* [What to do]:
1 > Please return the part of the neuron story starting at "Somewhere in Beelzebuddy's" and ending at "So to speak.", copied word for word.
2 > Take the neuron story further, picking up right after its last sentence.

-------- Document segment

I had intended for the following to be my first post in the forum, but by the time the staff eventually got around to approving my registration, the causative thread had quite dropped off and trust me, it wasn't worth bumping. Still, enjoy.
Somewhere in Beelzebuddy's frontal cortex, a neuron fired.
The firing of the neuron was random, like a coin flip is random. That is, not TRULY random, not a quantum process - the temperature was high enough to quickly collapse any putative waveform - but difficult to predict. If you knew every eddy of the local atmosphere, you could correctly call a coin in the air, and if you knew the state of every afferent onto this neuron, you likewise could have accurately predicted this event.
The neuron's activity didn't mean much by itself. It had already fired several times that second. Its efforts had been wasted, like Twilight fanfiction, half its action potentials stillborn due to lateral inhibition and the other half falling on deaf ears. So to speak.
This time was different. This time, the prevailing local activity responsible for fueling the inhibitory gating was unstable from fighting homeostatic mechanisms for the last second or so. This time, our neuron activated one of its peers, which had itself almost decided to fire and was teetering on the brink. Then it and its buddy excited a mutual colleague. Then another, and another. Old friends, whose long-acetylated tubulin circuity had been lying dormant for just this moment. New acquaintances, whose active synapses were so fresh they hardly had any molecular infrastructure at all.
One neuron acting alone means nothing. But a million neurons in sync make a Pattern.

----------------
-------- Study material

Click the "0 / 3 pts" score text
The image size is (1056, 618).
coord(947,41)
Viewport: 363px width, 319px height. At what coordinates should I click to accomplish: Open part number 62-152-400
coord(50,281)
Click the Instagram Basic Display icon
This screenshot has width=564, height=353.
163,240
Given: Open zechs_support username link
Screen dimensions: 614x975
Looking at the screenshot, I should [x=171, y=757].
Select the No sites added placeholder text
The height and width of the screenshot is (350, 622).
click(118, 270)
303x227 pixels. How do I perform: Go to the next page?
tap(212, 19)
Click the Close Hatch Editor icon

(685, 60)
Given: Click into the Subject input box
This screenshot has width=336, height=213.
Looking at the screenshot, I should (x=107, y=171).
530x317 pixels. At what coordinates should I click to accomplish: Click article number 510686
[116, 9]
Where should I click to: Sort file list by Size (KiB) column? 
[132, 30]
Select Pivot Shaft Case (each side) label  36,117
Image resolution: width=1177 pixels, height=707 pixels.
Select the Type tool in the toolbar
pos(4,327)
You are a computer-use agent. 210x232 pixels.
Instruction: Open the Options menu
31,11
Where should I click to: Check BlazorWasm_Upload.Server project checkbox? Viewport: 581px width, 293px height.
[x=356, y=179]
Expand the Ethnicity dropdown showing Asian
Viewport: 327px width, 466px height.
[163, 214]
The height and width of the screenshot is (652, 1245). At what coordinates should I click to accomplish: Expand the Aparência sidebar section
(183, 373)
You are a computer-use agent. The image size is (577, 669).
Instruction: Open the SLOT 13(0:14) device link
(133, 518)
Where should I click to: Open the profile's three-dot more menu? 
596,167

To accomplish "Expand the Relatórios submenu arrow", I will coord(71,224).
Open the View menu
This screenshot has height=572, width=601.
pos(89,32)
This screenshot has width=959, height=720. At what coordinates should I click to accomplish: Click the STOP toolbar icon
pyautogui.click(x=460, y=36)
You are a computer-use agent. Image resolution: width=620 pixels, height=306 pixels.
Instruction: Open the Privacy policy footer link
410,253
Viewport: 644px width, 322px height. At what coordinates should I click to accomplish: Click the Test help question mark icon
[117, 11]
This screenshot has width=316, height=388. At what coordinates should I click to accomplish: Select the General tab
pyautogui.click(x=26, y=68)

----------------

* [Your responses]:
1 >
Somewhere in Beelzebuddy's frontal cortex, a neuron fired.
The firing of the neuron was random, like a coin flip is random. That is, not TRULY random, not a quantum process - the temperature was high enough to quickly collapse any putative waveform - but difficult to predict. If you knew every eddy of the local atmosphere, you could correctly call a coin in the air, and if you knew the state of every afferent onto this neuron, you likewise could have accurately predicted this event.
The neuron's activity didn't mean much by itself. It had already fired several times that second. Its efforts had been wasted, like Twilight fanfiction, half its action potentials stillborn due to lateral inhibition and the other half falling on deaf ears. So to speak.

2 >
Within a few hundred milliseconds, the growing mosaic of activity had gathered enough momentum to wrest control of the lateral inhibitory system from the dominant pattern. Armed with inhibition, our new pattern could dampen any upstart cells trying to wrest their throne in a similar fashion. The unexpected strength of the pattern spurred the supporting glial network into action as well, which dilated capillaries for more oxygen, swept up stray neurotransmitter, and generally stabilized the system. This activity was in it for the long haul: 5, maybe even 10 seconds. Though it was top dog for the moment, the pattern had to work fast. Already homeostasis, a catchall term for the brain's myriad stalwart defenses against obsession and epilepsy, was beginning to set in.
Like the firing of the first neuron, the pattern was seemingly random, but really not. In another frontal cortex, or in another part of Beelze's brain, it would have been meaningless nonsense. Yet it had formed again and again in the past, with minor variations each time, in response to similar stimuli. This active pattern wasn't caused by a thought, and it didn't cause a thought. It was a thought. Someone familiar with Beelze's cortex, watching the activity build, would have known at once what it meant: that someone was wrong on the Internet.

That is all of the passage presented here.